Your objective :: Convert the lines of the records below into a numbered list, leaving out any blank lines.

[Stored data]
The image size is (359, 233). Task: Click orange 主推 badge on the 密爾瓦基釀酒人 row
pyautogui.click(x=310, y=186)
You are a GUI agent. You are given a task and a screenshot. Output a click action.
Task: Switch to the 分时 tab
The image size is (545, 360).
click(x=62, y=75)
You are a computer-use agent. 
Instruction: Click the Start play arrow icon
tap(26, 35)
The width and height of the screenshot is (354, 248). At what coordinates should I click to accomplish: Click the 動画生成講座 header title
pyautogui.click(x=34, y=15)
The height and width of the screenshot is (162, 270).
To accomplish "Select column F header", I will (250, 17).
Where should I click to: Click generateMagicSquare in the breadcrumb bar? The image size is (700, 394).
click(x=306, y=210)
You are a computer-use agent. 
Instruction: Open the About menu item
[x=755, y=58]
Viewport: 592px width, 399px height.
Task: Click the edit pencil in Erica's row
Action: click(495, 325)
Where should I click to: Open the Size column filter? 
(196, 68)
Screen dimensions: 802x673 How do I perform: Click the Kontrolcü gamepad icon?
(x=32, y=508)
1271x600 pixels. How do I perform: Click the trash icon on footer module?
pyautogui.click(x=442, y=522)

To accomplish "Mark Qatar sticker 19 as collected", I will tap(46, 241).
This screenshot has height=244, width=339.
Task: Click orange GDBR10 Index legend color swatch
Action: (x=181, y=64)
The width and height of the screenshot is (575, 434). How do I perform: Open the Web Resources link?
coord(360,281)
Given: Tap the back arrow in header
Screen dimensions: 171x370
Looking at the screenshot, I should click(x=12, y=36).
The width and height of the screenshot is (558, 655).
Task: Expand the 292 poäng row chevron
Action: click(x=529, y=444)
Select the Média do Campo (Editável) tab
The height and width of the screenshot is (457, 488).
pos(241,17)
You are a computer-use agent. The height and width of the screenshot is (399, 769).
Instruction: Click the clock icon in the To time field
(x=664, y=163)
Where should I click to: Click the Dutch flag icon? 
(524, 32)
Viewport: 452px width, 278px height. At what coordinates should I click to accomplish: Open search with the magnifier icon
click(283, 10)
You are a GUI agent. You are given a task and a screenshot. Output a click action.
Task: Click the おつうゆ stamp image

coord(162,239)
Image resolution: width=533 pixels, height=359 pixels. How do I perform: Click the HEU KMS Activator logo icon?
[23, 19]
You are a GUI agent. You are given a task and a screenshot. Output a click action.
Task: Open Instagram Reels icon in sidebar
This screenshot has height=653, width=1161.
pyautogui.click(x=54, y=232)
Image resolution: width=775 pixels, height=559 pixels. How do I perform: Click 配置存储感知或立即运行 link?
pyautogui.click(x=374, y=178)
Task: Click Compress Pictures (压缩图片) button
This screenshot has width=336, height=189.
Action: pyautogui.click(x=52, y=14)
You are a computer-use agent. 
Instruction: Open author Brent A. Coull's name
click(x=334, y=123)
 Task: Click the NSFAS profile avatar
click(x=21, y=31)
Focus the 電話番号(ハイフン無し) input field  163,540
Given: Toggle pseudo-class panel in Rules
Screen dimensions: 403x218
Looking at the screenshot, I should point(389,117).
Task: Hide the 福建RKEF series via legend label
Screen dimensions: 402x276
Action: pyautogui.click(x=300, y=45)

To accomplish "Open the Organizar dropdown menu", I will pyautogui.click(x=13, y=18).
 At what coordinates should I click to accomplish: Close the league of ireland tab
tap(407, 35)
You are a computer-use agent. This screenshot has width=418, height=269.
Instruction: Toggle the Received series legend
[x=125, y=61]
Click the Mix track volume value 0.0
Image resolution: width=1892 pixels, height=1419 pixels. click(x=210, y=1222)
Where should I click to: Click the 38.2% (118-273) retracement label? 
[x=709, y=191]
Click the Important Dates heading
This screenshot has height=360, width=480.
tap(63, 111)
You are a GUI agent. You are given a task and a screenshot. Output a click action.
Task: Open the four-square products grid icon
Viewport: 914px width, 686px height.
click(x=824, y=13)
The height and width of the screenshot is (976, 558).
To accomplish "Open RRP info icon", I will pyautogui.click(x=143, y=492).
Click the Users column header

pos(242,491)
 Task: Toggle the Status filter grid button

Expected output ::
1. The image size is (359, 233). Task: Click orange 主推 badge on the 密爾瓦基釀酒人 row
2. pyautogui.click(x=310, y=186)
3. You are a GUI agent. You are given a task and a screenshot. Output a click action.
4. Task: Switch to the 分时 tab
5. The image size is (545, 360).
6. click(x=62, y=75)
7. You are a computer-use agent. 
8. Instruction: Click the Start play arrow icon
9. tap(26, 35)
10. The width and height of the screenshot is (354, 248). At what coordinates should I click to accomplish: Click the 動画生成講座 header title
11. pyautogui.click(x=34, y=15)
12. The height and width of the screenshot is (162, 270).
13. To accomplish "Select column F header", I will (250, 17).
14. Where should I click to: Click generateMagicSquare in the breadcrumb bar? The image size is (700, 394).
15. click(x=306, y=210)
16. You are a computer-use agent. 
17. Instruction: Open the About menu item
18. [x=755, y=58]
19. Viewport: 592px width, 399px height.
20. Task: Click the edit pencil in Erica's row
21. Action: click(495, 325)
22. Where should I click to: Open the Size column filter? 
23. (196, 68)
24. Screen dimensions: 802x673 How do I perform: Click the Kontrolcü gamepad icon?
25. (x=32, y=508)
26. 1271x600 pixels. How do I perform: Click the trash icon on footer module?
27. pyautogui.click(x=442, y=522)
28. To accomplish "Mark Qatar sticker 19 as collected", I will tap(46, 241).
29. This screenshot has height=244, width=339.
30. Task: Click orange GDBR10 Index legend color swatch
31. Action: (x=181, y=64)
32. The width and height of the screenshot is (575, 434). How do I perform: Open the Web Resources link?
33. coord(360,281)
34. Given: Tap the back arrow in header
35. Screen dimensions: 171x370
36. Looking at the screenshot, I should click(x=12, y=36).
37. The width and height of the screenshot is (558, 655).
38. Task: Expand the 292 poäng row chevron
39. Action: click(x=529, y=444)
40. Select the Média do Campo (Editável) tab
41. The height and width of the screenshot is (457, 488).
42. pos(241,17)
43. You are a computer-use agent. The height and width of the screenshot is (399, 769).
44. Instruction: Click the clock icon in the To time field
45. (x=664, y=163)
46. Where should I click to: Click the Dutch flag icon? 
47. (524, 32)
48. Viewport: 452px width, 278px height. At what coordinates should I click to accomplish: Open search with the magnifier icon
49. click(283, 10)
50. You are a GUI agent. You are given a task and a screenshot. Output a click action.
51. Task: Click the おつうゆ stamp image
52. coord(162,239)
53. Image resolution: width=533 pixels, height=359 pixels. How do I perform: Click the HEU KMS Activator logo icon?
54. [23, 19]
55. You are a GUI agent. You are given a task and a screenshot. Output a click action.
56. Task: Open Instagram Reels icon in sidebar
57. This screenshot has height=653, width=1161.
58. pyautogui.click(x=54, y=232)
59. Image resolution: width=775 pixels, height=559 pixels. How do I perform: Click 配置存储感知或立即运行 link?
60. pyautogui.click(x=374, y=178)
61. Task: Click Compress Pictures (压缩图片) button
62. This screenshot has width=336, height=189.
63. Action: pyautogui.click(x=52, y=14)
64. You are a computer-use agent. 
65. Instruction: Open author Brent A. Coull's name
66. click(x=334, y=123)
67.  Task: Click the NSFAS profile avatar
68. click(x=21, y=31)
69. Focus the 電話番号(ハイフン無し) input field  163,540
70. Given: Toggle pseudo-class panel in Rules
71. Screen dimensions: 403x218
72. Looking at the screenshot, I should point(389,117).
73. Task: Hide the 福建RKEF series via legend label
74. Screen dimensions: 402x276
75. Action: pyautogui.click(x=300, y=45)
76. To accomplish "Open the Organizar dropdown menu", I will pyautogui.click(x=13, y=18).
77.  At what coordinates should I click to accomplish: Close the league of ireland tab
78. tap(407, 35)
79. You are a computer-use agent. This screenshot has width=418, height=269.
80. Instruction: Toggle the Received series legend
81. [x=125, y=61]
82. Click the Mix track volume value 0.0
83. Image resolution: width=1892 pixels, height=1419 pixels. click(x=210, y=1222)
84. Where should I click to: Click the 38.2% (118-273) retracement label? 
85. [x=709, y=191]
86. Click the Important Dates heading
87. This screenshot has height=360, width=480.
88. tap(63, 111)
89. You are a GUI agent. You are given a task and a screenshot. Output a click action.
90. Task: Open the four-square products grid icon
91. Viewport: 914px width, 686px height.
92. click(x=824, y=13)
93. The height and width of the screenshot is (976, 558).
94. To accomplish "Open RRP info icon", I will pyautogui.click(x=143, y=492).
95. Click the Users column header
96. pos(242,491)
97.  Task: Toggle the Status filter grid button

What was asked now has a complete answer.